begin Reading passage

A number of distinct methodologies are available for determining the oxygen isotope composition of minerals and rocks, these include laser-assisted fluorination, secondary ion mass spectrometry ...(SIMS) and UV laser ablation. In this review we focus on laser-assisted fluorination, which currently achieves the highest levels of precision available for oxygen isotope analysis. In particular, we examine how results using this method have furthered our understanding of early-formed differentiated meteorites. Due to its rapid reaction times and low blank levels, laser-assisted fluorination has now largely superseded the conventional externally-heated Ni “bomb” technique for bulk analysis. Unlike UV laser ablation and SIMS analysis, laser-assisted fluorination is not capable of focused spot analysis. While laser fluorination is now a mature technology, further analytical improvements are possible via refinements to the construction of sample chambers, clean-up lines and the use of ultra-high resolution mass spectrometers.

end Reading passage

-- Aim 1 --
In the passage on oxygen isotope analysis, which technique has laser-assisted fluorination largely replaced for bulk analysis?
-- Aim 2 --
Carry on writing the passage on oxygen isotope analysis, picking up right after its final sentence.

begin Entries shown

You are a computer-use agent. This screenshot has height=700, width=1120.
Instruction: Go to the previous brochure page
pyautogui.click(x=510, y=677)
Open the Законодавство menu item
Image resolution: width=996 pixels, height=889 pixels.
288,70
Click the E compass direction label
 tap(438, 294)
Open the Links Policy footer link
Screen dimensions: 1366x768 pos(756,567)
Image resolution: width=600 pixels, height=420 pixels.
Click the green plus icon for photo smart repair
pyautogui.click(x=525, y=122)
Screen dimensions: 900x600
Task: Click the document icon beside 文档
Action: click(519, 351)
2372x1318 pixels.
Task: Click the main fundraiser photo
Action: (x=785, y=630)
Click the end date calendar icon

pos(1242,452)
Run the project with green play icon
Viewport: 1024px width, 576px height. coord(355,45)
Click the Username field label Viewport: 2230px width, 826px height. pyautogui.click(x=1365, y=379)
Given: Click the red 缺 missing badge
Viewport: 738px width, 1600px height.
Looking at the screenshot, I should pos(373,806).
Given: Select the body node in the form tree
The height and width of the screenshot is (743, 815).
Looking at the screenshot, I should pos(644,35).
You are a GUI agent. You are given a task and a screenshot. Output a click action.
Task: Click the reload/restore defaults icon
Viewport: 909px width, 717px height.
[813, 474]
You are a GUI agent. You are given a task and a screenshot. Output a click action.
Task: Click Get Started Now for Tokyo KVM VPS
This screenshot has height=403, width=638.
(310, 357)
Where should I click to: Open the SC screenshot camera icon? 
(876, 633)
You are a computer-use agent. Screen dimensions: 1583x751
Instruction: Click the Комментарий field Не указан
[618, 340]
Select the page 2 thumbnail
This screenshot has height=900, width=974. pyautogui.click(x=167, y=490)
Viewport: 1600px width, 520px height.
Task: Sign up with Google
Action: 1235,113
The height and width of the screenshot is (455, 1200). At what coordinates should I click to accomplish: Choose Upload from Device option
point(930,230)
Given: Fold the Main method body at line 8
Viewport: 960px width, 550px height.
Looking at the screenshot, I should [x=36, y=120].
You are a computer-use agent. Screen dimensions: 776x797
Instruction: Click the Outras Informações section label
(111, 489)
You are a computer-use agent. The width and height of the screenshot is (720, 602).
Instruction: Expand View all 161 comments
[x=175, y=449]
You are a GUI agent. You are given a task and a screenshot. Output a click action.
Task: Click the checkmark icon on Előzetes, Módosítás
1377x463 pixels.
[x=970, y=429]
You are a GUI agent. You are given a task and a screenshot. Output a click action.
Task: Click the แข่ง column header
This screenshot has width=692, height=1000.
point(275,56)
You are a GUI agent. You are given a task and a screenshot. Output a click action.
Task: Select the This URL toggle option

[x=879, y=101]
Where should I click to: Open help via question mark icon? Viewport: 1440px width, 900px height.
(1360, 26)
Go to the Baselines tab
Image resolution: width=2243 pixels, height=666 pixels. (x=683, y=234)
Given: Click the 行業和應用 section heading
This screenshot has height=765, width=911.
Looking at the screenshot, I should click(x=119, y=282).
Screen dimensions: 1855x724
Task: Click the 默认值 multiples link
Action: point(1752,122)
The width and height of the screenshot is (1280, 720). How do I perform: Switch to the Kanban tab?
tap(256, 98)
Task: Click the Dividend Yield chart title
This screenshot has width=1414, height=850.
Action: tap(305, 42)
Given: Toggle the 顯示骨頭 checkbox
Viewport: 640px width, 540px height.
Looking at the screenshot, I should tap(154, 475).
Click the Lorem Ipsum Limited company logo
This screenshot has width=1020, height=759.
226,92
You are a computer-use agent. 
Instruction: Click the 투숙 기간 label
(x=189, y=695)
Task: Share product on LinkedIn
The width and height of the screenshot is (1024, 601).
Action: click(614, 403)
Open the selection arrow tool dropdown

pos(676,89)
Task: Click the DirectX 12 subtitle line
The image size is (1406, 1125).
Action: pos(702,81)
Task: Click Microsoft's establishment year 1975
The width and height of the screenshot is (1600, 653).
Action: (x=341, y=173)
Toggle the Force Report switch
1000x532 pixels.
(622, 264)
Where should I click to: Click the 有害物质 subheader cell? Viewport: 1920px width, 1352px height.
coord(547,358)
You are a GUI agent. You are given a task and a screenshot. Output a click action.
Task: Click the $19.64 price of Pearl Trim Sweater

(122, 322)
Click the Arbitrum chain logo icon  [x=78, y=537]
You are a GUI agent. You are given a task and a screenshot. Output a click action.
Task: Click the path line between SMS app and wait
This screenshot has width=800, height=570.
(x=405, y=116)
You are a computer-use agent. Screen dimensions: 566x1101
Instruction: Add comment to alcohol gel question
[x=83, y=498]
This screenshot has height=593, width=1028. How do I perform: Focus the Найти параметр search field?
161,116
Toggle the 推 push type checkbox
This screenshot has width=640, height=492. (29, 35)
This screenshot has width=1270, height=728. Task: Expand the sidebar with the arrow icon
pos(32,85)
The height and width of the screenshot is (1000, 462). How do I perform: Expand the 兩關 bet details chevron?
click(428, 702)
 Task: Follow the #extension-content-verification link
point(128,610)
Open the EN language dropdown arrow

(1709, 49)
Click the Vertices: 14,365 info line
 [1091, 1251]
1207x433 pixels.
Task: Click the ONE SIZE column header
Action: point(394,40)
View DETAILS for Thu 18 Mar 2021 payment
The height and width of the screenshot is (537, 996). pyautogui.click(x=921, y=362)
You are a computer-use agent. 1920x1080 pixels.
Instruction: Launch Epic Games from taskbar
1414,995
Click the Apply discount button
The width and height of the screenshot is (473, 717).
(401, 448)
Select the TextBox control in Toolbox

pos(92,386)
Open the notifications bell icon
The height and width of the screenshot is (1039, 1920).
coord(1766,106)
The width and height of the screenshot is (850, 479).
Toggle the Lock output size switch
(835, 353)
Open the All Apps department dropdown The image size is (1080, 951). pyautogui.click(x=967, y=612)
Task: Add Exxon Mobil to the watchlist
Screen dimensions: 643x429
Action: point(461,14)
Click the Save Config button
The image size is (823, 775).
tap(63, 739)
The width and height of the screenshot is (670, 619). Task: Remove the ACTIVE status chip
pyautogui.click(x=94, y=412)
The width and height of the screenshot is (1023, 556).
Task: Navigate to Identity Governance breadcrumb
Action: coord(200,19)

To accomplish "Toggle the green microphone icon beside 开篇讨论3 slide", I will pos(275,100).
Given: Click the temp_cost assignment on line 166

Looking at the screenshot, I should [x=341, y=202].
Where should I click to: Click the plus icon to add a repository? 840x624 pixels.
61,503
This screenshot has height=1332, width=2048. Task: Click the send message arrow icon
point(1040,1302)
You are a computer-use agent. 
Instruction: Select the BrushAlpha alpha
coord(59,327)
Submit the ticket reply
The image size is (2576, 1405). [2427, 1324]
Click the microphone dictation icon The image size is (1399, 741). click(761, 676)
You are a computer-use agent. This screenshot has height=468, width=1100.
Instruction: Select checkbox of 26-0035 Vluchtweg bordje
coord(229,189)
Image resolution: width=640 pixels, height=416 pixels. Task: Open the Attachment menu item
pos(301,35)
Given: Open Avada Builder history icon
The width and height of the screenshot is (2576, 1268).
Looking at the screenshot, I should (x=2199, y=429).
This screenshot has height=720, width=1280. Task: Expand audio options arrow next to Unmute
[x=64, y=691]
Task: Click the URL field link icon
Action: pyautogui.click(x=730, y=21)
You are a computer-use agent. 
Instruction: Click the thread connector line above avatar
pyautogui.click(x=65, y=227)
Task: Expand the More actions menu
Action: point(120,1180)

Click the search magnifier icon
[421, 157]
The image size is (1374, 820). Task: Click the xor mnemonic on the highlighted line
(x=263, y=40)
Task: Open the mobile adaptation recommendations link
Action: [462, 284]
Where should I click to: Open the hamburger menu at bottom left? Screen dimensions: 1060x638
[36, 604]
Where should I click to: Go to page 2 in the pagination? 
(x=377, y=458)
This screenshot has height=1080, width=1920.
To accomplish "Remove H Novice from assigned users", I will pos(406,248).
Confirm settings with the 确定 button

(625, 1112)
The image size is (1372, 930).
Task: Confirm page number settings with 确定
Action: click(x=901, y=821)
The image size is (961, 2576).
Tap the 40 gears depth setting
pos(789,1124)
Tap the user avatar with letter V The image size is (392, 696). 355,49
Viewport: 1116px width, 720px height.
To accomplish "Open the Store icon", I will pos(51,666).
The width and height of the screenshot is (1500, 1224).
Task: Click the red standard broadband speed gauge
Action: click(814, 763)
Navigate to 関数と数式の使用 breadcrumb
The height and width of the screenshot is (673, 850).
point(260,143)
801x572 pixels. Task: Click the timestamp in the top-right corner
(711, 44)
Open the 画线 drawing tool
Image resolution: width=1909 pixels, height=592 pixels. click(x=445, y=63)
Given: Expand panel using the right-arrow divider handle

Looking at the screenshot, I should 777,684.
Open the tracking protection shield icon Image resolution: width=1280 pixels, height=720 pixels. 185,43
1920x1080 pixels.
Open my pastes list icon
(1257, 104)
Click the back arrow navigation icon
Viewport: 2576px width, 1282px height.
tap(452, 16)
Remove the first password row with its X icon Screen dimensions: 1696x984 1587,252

end Entries shown

-- Written reply 1 --
The conventional externally-heated Ni "bomb" technique.

-- Written reply 2 --
High-precision oxygen isotope analysis has proved to be a particularly powerful technique for investigating the formation and evolution of early-formed differentiated asteroids and has provided unique insights into the interrelationships between various groups of achondrites. A clear example of this is seen in samples that lie close to the terrestrial fractionation line (TFL). Based on the data from conventional oxygen isotope analysis, it was suggested that the main-group pallasites, the howardite eucrite diogenite suite (HEDs) and mesosiderites could all be derived from a single common parent body. However, high precision analysis demonstrates that main-group pallasites have a Δ17O composition that is fully resolvable from that of the HEDs and mesosiderites, indicating the involvement of at least two parent bodies. The range of Δ17O values exhibited by an achondrite group provides a useful means of assessing the extent to which their parent body underwent melting and isotopic homogenization. Oxygen isotope analysis can also highlight relationships between ungrouped achondrites and the more well-populated groups. A clear example of this is the proposed link between the evolved GRA 06128/9 meteorites and the brachinites.
The evidence from oxygen isotopes, in conjunction with that from other techniques, indicates that we have samples from approximately 110 asteroidal parent bodies (∼60 irons, ∼35 achondrites and stony-iron, and ∼15 chondrites) in our global meteorite collection. However, compared to the likely size of the original protoplanetary asteroid population, this is an extremely low value. In addition, almost all of the differentiated samples (achondrites, stony-iron and irons) are derived from parent bodies that were highly disrupted early in their evolution.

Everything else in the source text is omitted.